As I’m starting to work with the larger datasets, my Google Colab functions are taking hours to run and thus disconnecting me in between when I leave my laptop.
Is there another tool out there that can run a jupyter notebook in the background? What are you using?
I’ve tested many options (including Kaggle, but 30GM of RAM is limiting)
I now exclusively use https://brev.dev/ which has super cheap GPUs and using screen you can easily leave your process running in the background for days and and get the model once the process is done.

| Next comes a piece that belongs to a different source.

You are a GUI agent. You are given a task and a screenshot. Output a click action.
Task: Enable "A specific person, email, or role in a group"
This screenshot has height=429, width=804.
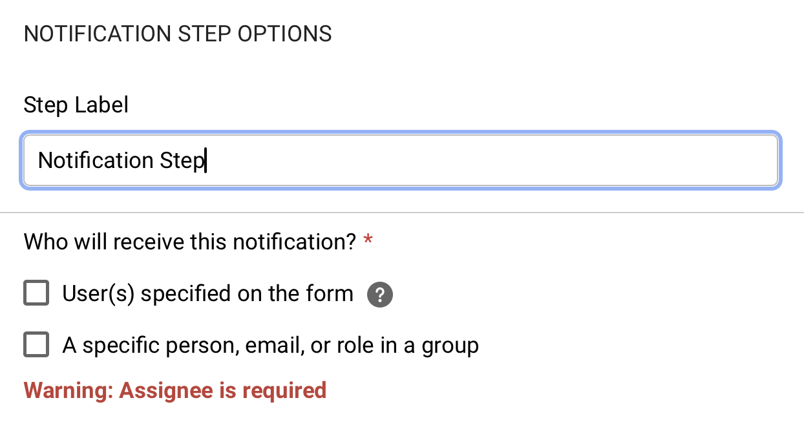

I found it useful to have my programs periodically save relevant parameters to files. For example with my basic Numerai program I save parameters every 250 iterations to files named by the iteration number (like “XXXXX.mat”, where XXXXX is the iteration number, and “mat” because I use MatLab). In my case 250 iterations represents about 1/2 hour of processing, so there’s not much lost if for some reason or another processing is interrupted.

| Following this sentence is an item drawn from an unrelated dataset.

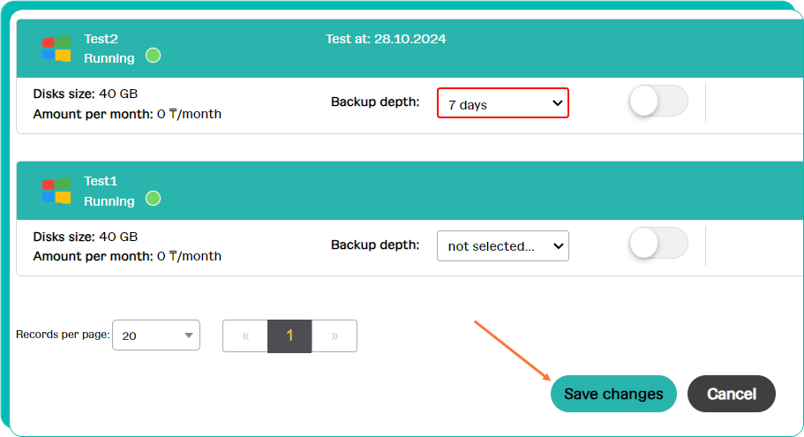
Task: Open Records per page dropdown
Action: (x=156, y=335)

That also allows you to branch off downstream programs from pretty much where one likes.
FWIW I train my models at home, and the few times (for other projects) I’ve used Colab I used Google Drive for data storage.
I’m experimenting with PaperSpace Gradient. It’s like Colab but with ‘unlimited’ GPUs with monthly subscription. I’m currently trying to build the correct virtual environments on Gradient so the pickled model is consistent with Numerai Evaluation. If it do work well, I’m guessing it would be a solid place for high-ram GPU training!